Mali : éduquez vos enfants, après on parlera du pays

8 février 2018

Mali : éduquez vos enfants, après on parlera du pays

 

Des enfants au Mali. Crédit photo: Ousmane Traoré dit Makaveli

Qu’est-ce qu’un enfant ? C’est un pays, une nation, une famille, une rue. Il ne vaut que ce que valent ces substrats. Tout ce qu’il dit, fait, exprime ou cache sert de baromètre de l’état d’une société. Cela veut dire quoi ? Telle société, tel enfant, pour paraphraser un célèbre adage. Quand on échoue à faire de l’enfant la matrice, le centre du renouveau, quand les oreilles lassées d’écouter un monde, un pays qui crie et se débat dans les pièges qui se referment, quand un pays, un monde s’engonce irrémédiablement dans les draps de l’orgueil, de l’arrogance, du mépris de soi entraînant celui des autres, cela montre que tout fout le camp.

Pendant un demi-siècle, la mise en avant, la glorification du passé a fait un grand pas, mais il y a eu un petit pas pour tout le reste : l’essentiel. L’autre, avec la débilité qu’on lui connaît, a pointé du doigt une de nos névroses : nous vivons trop le présent dans la nostalgie du passé, par conséquent le présent nous coule entre les mains comme de la fine poussière. Nous sommes responsables des ténèbres dans nos cieux, des aubes écarlates qui se lèvent sur nos terres et qui ne font que « ponctuer l’inlassable répétition des nuits », pour reprendre Leonora Miano (Les aubes écarlates).

Pourquoi parler de tout cela ? Parce que cela fait plusieurs jours que les internautes maliens et d’ailleurs, loin de tout ce que les réseaux sociaux proposent de bizarre et de dingue, bavent de rage de ne pouvoir mettre la main sur les auteurs d’un viol collectif dont la vidéo circule sur Facebook. Ce qui n’est pas aussi sans interpeller quant à l’ampleur que prend le voyeurisme chez nous. Mais le débat n’est pas là. D’ailleurs, des voix émergent pour dire que la vidéo en question remonte à assez loin, qu’elle circulait déjà en 2012 et quelques idiots inutiles se sont donc assis derrière leur clavier pour la balancer et écouter les gens jacasser. Mais le plus grave dans l’affaire, c’est qu’il y a eu un viol commis sur une jeune fille, nous renvoyant à l’interminable débat sur la femme, le sexe et le reste, c’est à dire l’éducation. Un viol, c’est une dignité bafouée, un déshonneur, une honte, un traumatisme. C’est un corps meurtri, désacralisé. Le corps de la femme à laquelle nous avons toujours un rapport maladif.

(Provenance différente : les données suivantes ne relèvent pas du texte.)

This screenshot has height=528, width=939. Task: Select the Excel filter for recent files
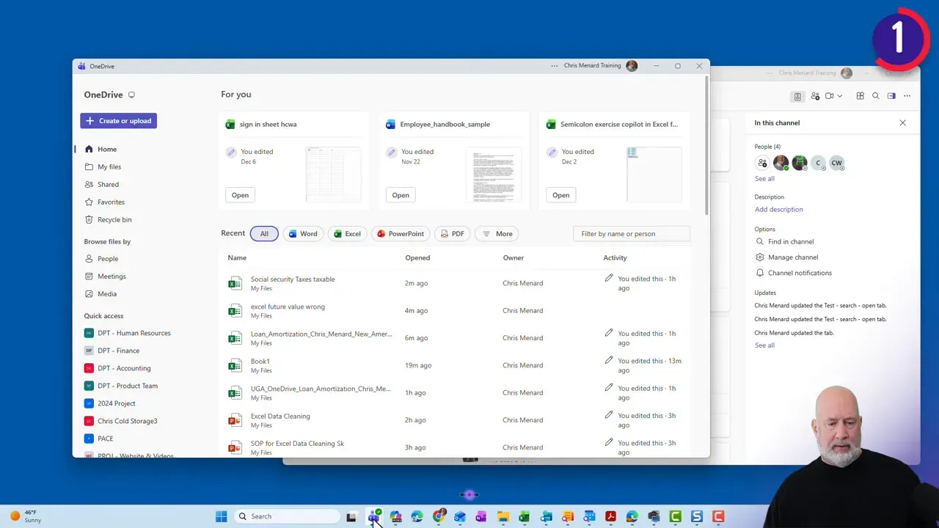coord(347,233)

Pour certains conservateurs, les jeunes filles maliennes doivent faire attention à ne pas imiter les Blancs, comme le chroniqueur a pu le lire dans certains commentaires sur les réseaux sociaux. C’est déjà ça quand on veut détourner les gens de l’essentiel. Ecrit il y a quelques mois à propos des présumés cas de viol au Parc national sur des jeunes filles de 12 à 16 ans :

« Quand il y a un viol, les questions du genre ‘’la fille était habillée comment’’ ou ‘’c’est quel genre de fille ?’’ sont des questions de merde, parce qu’il n’y a pas de bonne ou de mauvaise victime. »

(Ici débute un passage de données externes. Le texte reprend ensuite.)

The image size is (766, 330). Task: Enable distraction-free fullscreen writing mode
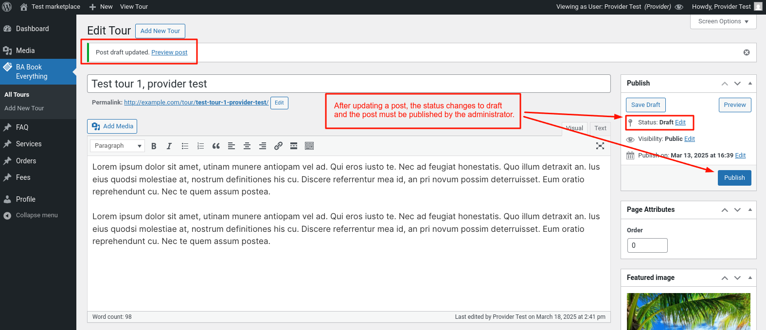coord(600,146)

Il s’agit encore une fois de problèmes humains de nature complexes. Mais il s’agit surtout du Mali, pays, société complexe où, grande hypocrisie, personne ne veut payer le courage de parler du sexe aux enfants, aux jeunes qui deviennent des Valmont frustrés et abreuvés de scènes sexuelles disponibles gratuitement sur Internet. Et qui s’en donnent à cœur joie en violant des Cécile de Volanges comme dans Les liaisons dangereuses de Laclos. Le chroniqueur tient à préciser que cela ne justifie pas, ni n’explique le viol. Il n’a point envie de plonger dans les détails pour essayer de faire comprendre : « Tout comprendre, c’est pardonner », disent les français. Dans Toiles d’araignées, l’éminent Ibrahima Ly nous renvoie au problème le plus préoccupant qui nous attend : « rééduquer le peuple », mais surtout nos enfants en sortant le microcosme malien de la danse du ventre, en ressoudant les familles qui se cassent et en sauvant les structures culturelles et scolaires qui se désagrègent. Et après, on pourra du reste, du pays.

Boubacar Sangaré

P.S : Quelques heures après avoir bouclé cette chronique, l’arrestation des auteurs du viol a été annoncée.